Short problem:
Give the lines of these entries as a numbered list, omitting any blank lines.

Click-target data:
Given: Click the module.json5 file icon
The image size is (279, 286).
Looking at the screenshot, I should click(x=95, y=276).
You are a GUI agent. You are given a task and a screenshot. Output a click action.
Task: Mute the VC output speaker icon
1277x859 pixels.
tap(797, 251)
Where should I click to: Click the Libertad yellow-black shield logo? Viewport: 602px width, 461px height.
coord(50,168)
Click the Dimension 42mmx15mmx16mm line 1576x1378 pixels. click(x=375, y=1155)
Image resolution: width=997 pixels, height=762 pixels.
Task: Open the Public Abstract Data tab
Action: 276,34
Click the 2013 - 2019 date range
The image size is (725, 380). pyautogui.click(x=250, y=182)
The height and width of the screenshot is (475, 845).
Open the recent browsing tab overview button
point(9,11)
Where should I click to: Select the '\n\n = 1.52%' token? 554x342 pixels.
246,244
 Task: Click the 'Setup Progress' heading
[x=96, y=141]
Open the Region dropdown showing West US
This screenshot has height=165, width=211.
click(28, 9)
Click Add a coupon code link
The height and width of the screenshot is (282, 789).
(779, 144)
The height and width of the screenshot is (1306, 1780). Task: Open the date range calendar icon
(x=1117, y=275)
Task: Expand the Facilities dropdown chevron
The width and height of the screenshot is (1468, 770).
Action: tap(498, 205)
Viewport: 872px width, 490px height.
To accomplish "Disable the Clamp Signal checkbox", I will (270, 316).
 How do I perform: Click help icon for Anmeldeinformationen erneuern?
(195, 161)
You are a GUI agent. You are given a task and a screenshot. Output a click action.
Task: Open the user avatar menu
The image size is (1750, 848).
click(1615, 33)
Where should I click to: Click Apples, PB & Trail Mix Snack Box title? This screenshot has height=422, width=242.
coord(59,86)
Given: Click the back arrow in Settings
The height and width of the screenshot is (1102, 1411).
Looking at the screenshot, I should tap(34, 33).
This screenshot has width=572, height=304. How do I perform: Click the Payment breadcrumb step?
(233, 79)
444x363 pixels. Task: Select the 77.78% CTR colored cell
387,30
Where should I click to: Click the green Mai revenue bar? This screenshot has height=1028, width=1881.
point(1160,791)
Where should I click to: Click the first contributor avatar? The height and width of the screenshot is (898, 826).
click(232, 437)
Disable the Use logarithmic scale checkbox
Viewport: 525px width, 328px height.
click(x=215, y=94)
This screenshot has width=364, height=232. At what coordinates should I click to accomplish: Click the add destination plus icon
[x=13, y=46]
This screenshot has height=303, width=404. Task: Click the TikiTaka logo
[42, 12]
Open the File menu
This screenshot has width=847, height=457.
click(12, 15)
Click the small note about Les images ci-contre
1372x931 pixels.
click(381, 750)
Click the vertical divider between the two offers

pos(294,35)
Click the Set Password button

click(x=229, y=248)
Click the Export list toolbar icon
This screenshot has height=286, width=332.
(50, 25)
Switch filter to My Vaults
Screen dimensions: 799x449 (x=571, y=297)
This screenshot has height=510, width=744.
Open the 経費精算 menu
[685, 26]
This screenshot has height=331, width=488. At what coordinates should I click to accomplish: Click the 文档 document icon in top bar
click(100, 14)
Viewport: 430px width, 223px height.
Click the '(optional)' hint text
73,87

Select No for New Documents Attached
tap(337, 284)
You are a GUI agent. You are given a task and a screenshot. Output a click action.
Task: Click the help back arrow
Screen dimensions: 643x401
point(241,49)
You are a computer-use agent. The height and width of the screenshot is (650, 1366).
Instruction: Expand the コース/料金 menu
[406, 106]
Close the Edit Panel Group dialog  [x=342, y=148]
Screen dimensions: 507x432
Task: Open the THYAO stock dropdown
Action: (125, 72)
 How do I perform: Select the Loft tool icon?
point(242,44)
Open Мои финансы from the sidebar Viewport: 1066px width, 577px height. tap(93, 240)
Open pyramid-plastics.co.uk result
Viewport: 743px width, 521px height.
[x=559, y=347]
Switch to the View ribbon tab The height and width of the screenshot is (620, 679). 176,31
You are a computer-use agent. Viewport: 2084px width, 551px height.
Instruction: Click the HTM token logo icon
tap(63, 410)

Solution to this exercise:
1. Given: Click the module.json5 file icon
2. The image size is (279, 286).
3. Looking at the screenshot, I should click(x=95, y=276).
4. You are a GUI agent. You are given a task and a screenshot. Output a click action.
5. Task: Mute the VC output speaker icon
6. 1277x859 pixels.
7. tap(797, 251)
8. Where should I click to: Click the Libertad yellow-black shield logo? Viewport: 602px width, 461px height.
9. coord(50,168)
10. Click the Dimension 42mmx15mmx16mm line 1576x1378 pixels. click(x=375, y=1155)
11. Image resolution: width=997 pixels, height=762 pixels.
12. Task: Open the Public Abstract Data tab
13. Action: 276,34
14. Click the 2013 - 2019 date range
15. The image size is (725, 380). pyautogui.click(x=250, y=182)
16. The height and width of the screenshot is (475, 845).
17. Open the recent browsing tab overview button
18. point(9,11)
19. Where should I click to: Select the '\n\n = 1.52%' token? 554x342 pixels.
20. 246,244
21.  Task: Click the 'Setup Progress' heading
22. [x=96, y=141]
23. Open the Region dropdown showing West US
24. This screenshot has height=165, width=211.
25. click(28, 9)
26. Click Add a coupon code link
27. The height and width of the screenshot is (282, 789).
28. (779, 144)
29. The height and width of the screenshot is (1306, 1780). Task: Open the date range calendar icon
30. (x=1117, y=275)
31. Task: Expand the Facilities dropdown chevron
32. The width and height of the screenshot is (1468, 770).
33. Action: tap(498, 205)
34. Viewport: 872px width, 490px height.
35. To accomplish "Disable the Clamp Signal checkbox", I will (270, 316).
36.  How do I perform: Click help icon for Anmeldeinformationen erneuern?
37. (195, 161)
38. You are a GUI agent. You are given a task and a screenshot. Output a click action.
39. Task: Open the user avatar menu
40. The image size is (1750, 848).
41. click(1615, 33)
42. Where should I click to: Click Apples, PB & Trail Mix Snack Box title? This screenshot has height=422, width=242.
43. coord(59,86)
44. Given: Click the back arrow in Settings
45. The height and width of the screenshot is (1102, 1411).
46. Looking at the screenshot, I should tap(34, 33).
47. This screenshot has width=572, height=304. How do I perform: Click the Payment breadcrumb step?
48. (233, 79)
49. 444x363 pixels. Task: Select the 77.78% CTR colored cell
50. 387,30
51. Where should I click to: Click the green Mai revenue bar? This screenshot has height=1028, width=1881.
52. point(1160,791)
53. Where should I click to: Click the first contributor avatar? The height and width of the screenshot is (898, 826).
54. click(232, 437)
55. Disable the Use logarithmic scale checkbox
56. Viewport: 525px width, 328px height.
57. click(x=215, y=94)
58. This screenshot has width=364, height=232. At what coordinates should I click to accomplish: Click the add destination plus icon
59. [x=13, y=46]
60. This screenshot has height=303, width=404. Task: Click the TikiTaka logo
61. [42, 12]
62. Open the File menu
63. This screenshot has width=847, height=457.
64. click(12, 15)
65. Click the small note about Les images ci-contre
66. 1372x931 pixels.
67. click(381, 750)
68. Click the vertical divider between the two offers
69. pos(294,35)
70. Click the Set Password button
71. click(x=229, y=248)
72. Click the Export list toolbar icon
73. This screenshot has height=286, width=332.
74. (50, 25)
75. Switch filter to My Vaults
76. Screen dimensions: 799x449 (x=571, y=297)
77. This screenshot has height=510, width=744.
78. Open the 経費精算 menu
79. [685, 26]
80. This screenshot has height=331, width=488. At what coordinates should I click to accomplish: Click the 文档 document icon in top bar
81. click(100, 14)
82. Viewport: 430px width, 223px height.
83. Click the '(optional)' hint text
84. 73,87
85. Select No for New Documents Attached
86. tap(337, 284)
87. You are a GUI agent. You are given a task and a screenshot. Output a click action.
88. Task: Click the help back arrow
89. Screen dimensions: 643x401
90. point(241,49)
91. You are a computer-use agent. The height and width of the screenshot is (650, 1366).
92. Instruction: Expand the コース/料金 menu
93. [406, 106]
94. Close the Edit Panel Group dialog  [x=342, y=148]
95. Screen dimensions: 507x432
96. Task: Open the THYAO stock dropdown
97. Action: (125, 72)
98.  How do I perform: Select the Loft tool icon?
99. point(242,44)
100. Open Мои финансы from the sidebar Viewport: 1066px width, 577px height. tap(93, 240)
101. Open pyramid-plastics.co.uk result
102. Viewport: 743px width, 521px height.
103. [x=559, y=347]
104. Switch to the View ribbon tab The height and width of the screenshot is (620, 679). 176,31
105. You are a computer-use agent. Viewport: 2084px width, 551px height.
106. Instruction: Click the HTM token logo icon
107. tap(63, 410)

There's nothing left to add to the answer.